Objetivo de la tarea — Enumera todos los nombres propios de persona que aparecen en el texto sobre el calendario y el eterno retorno, con la misma grafía que tienen allí.

Bloque de texto —
--
Cada trescientos
sesenta y cinco días, trescientos sesenta y seis en año bisiesto, regresamos el
calendario al 1 de enero, cambiando nada más el último dígito del año. Al menos
esa es la costumbre en occidente (hoy en casi todo el mundo) desde 1582, cuando
Ugo Buoncompagni, el máximo jerarca de la iglesia católica en esa fecha, más
conocido como Gregorio XIII, sustituyó el calendario juliano (vigente desde el
año 46 a. C., instaurado por Julio Cesar)
por un cálculo más adecuado con el año trópico, aunque haya utilizado como
excusa del cambio la adecuación al calendario litúrgico. ¡Cuánto poder tenía el
Papa en esos tiempos que decidió cuál sería la medida que utilizaríamos para contabilizar
nuestra vida!
Pero, más allá de
mis consideraciones anteriores las cuales podrían ser tema de otro escrito, al
punto que quiero llamar la atención suya es al tema del eterno retorno. Por
supuesto, aclaro por cualquier cosa, que no dudo de que el tiempo es lineal y
que nuestra vida avanza, si lo podemos decir de tal manera, hacia adelante,
nunca hacia atrás. Sin embargo, reconozco la necesidad que tenemos la mayoría
de humanos, sino todos, de principios y finales. Total, así es nuestra
existencia misma, de la cual conocemos cuando inicia, pero no cuando termina.
Con la excepción de aquellos que deciden cuándo terminarla. Como yo me atrevo a
asegurar que es poco probable, improbable a mi parecer, de que alguna vez
llegue a pertenecer al anterior grupo mencionado, mi ocupación primera es en
cómo vivo cada instante de mi vida.
--
Datos proporcionados —

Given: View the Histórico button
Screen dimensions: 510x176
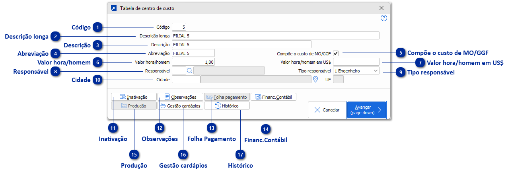Looking at the screenshot, I should point(227,106).
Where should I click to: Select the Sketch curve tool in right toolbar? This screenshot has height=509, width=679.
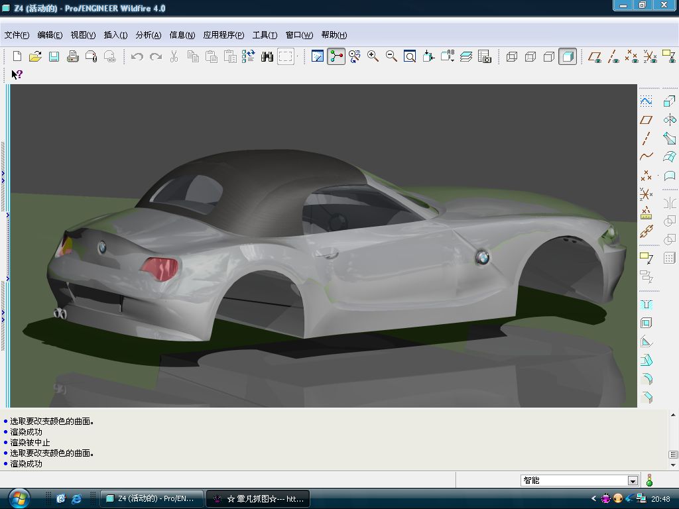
--
Tarea resuelta —
- Ugo Buoncompagni
- Gregorio XIII
- Julio Cesar